I was definitely not prepared to become a mother when I did. I’m a big believer in “going for it anyway” and I approached pregnancy and motherhood the same way. Everyone says it will be hard. Well, I didn’t exactly think it would be easy, and so I read all the books and watched all the videos and dutifully took a childbirth education class with my partner.
Then, when I was still weeks out from my due date, at a routine visit with the midwife I was told I needed to go to the hospital to be induced. I had pre-eclampsia and my baby needed to be born.
“Ok sure” I said, “so I’ll go home and get some sleep and you’ll call me tomorrow morning to come in?”. Nope, baby had to be born soon, no going home. Is it weird that my first thought was “But my baby shower is tomorrow”?
In any case, my son was born about twelve hours later, healthy, but a tiny 5lbs 4oz. He was about three and a half weeks early, was terrible at nursing, and my hormones where All. Over. The. Place.
So many of the challenges we faced in those first few days and weeks are very common for babies that are born a few weeks early. They often have a hard time nursing, can tire at the breast quickly, and are just a little less quipped for life outside, than a baby born at, or after, their estimated due date.
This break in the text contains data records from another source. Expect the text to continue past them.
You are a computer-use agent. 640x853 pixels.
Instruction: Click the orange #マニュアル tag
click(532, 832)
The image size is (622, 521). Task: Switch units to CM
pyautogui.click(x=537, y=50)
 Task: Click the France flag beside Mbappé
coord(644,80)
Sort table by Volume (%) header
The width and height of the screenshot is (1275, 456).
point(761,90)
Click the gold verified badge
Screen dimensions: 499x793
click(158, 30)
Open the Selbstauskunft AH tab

As a postpartum doula I now know how common these issues are, but at the time? I was clueless. Everyone kept saying that he was born ‘full term’ because he was born just past 37weeks gestation. I had no idea my baby might need a little extra time to get himself sorted. When you think about it, it makes sense. Two or three weeks extra time in the womb to develop is pretty significant when you consider that your baby was literally an unfertilized egg less than 40 weeks ago.
As a mom, I felt ill equipped to deal with this new role. There had been no separation between the working woman and the new Mom stage of my life. I had planned to have a week ‘off’ before the baby arrived, to, you know, clean a nest or something, or at the very least clear my head in order to prepare for this new baby I was expected to push out of my body…somehow.
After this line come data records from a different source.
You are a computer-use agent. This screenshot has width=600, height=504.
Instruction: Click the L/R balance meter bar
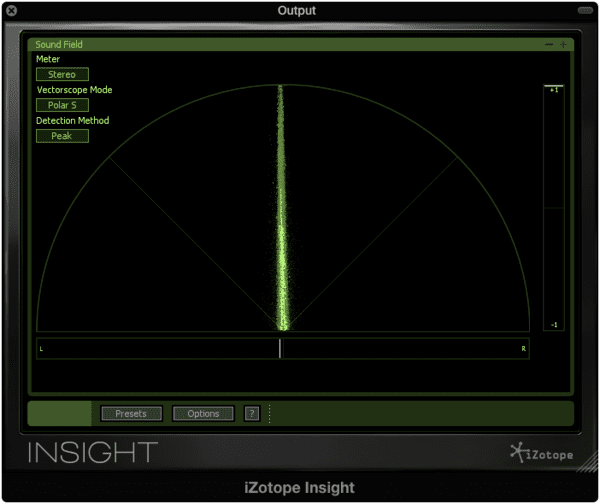coord(282,348)
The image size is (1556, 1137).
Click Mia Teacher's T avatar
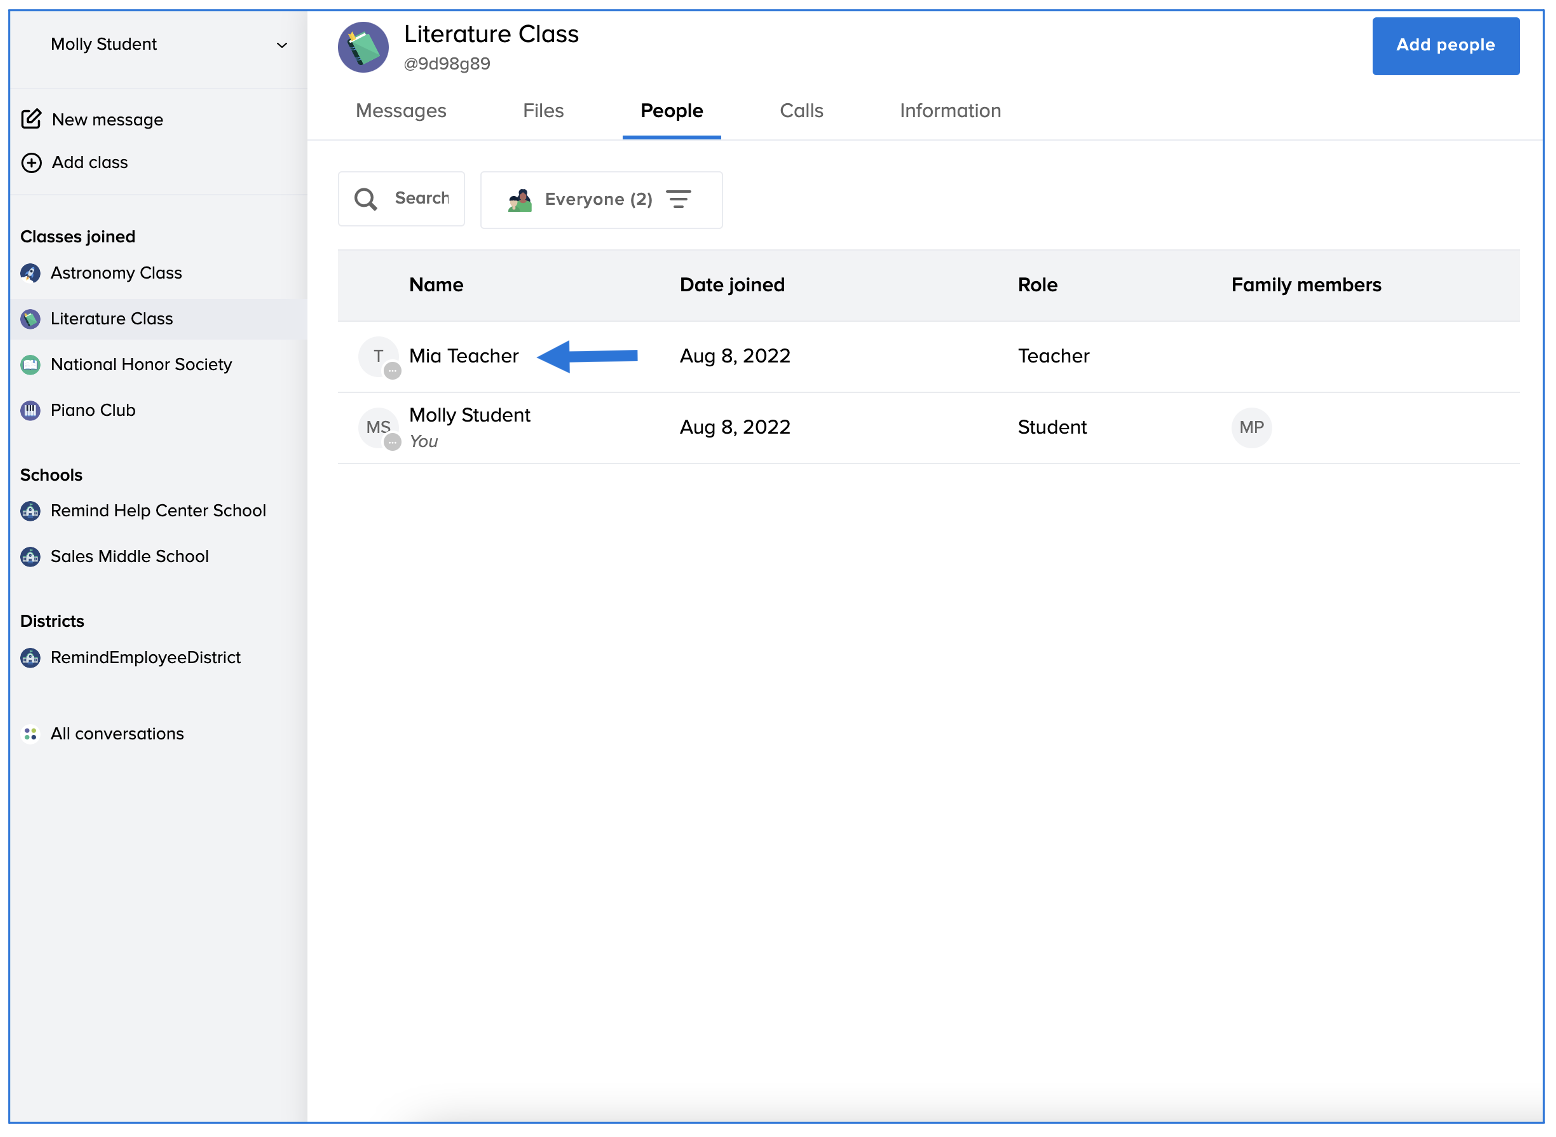(x=378, y=357)
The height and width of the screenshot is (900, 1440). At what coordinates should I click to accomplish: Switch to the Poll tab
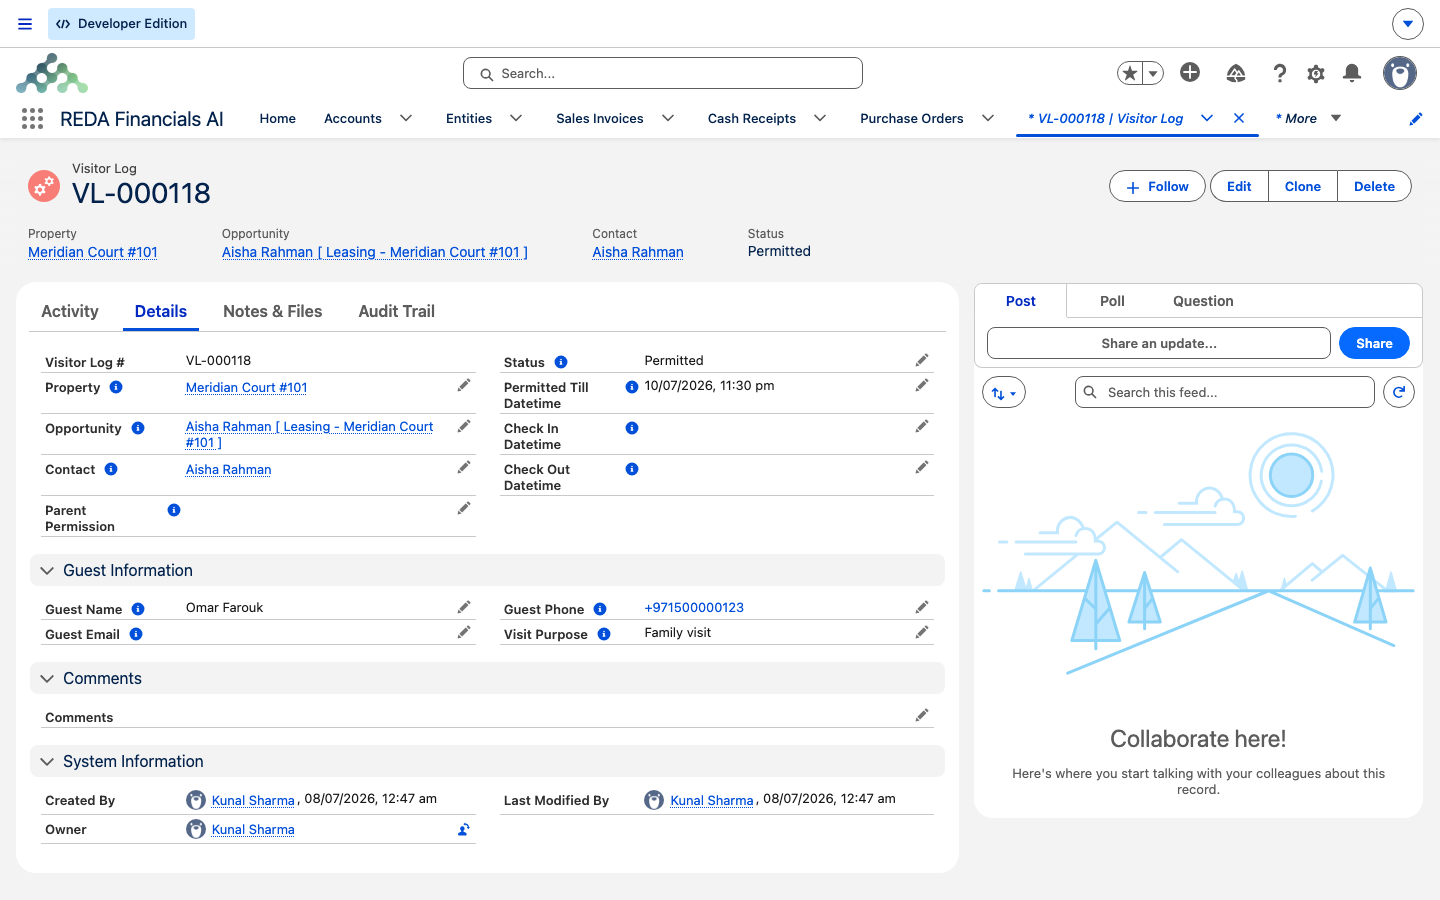coord(1112,301)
In the end there was no transition or space between going to work and..well, going back to work with a newborn. I have never worked so hard as I did on mat leave. Going back to work at the end of the year was like going on a cruise.
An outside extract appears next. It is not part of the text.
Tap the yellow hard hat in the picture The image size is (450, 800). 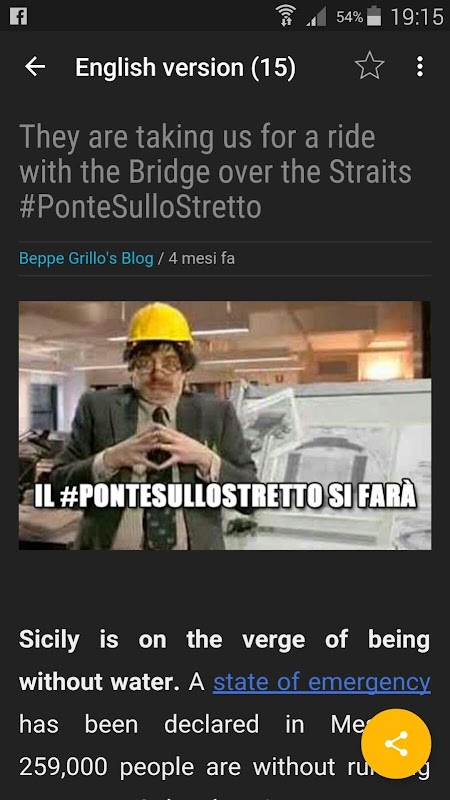tap(160, 323)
In those early weeks, I hated breastfeeding because his latch was so painful, but managed to learn how to do it, my son lost too much weight and we ended up spending a day and a night at CHEO, and I swung back and forth between tears and anger and tears.
Sometimes I will arrive at a new client’s house, and right away, I recognize her. Not because I know her, but because I WAS her. I recognize the inner struggle as she learns to adjust to this new thing called motherhood. The inner turmoil, because you love your baby, but you don’t necessarily LIKE being a mom so far.
Feeling overwhelmed. The guilt. The loneliness. The sadness. The slightly hysterical laughter.
All of the feelings, all of the time, and all of it is okay.
It’s been 9 years since I brought my baby boy home, but working as a postpartum doula with new moms, sometimes, it feels like yesterday. I remember it all. Every woman’s experience is different, but many of the emotions are the same. Drawing from my own experience and talking with parents, helps me offer the kind of support and encouragement they need to keep going. Believe me, you CAN do this. And you are definitely not alone.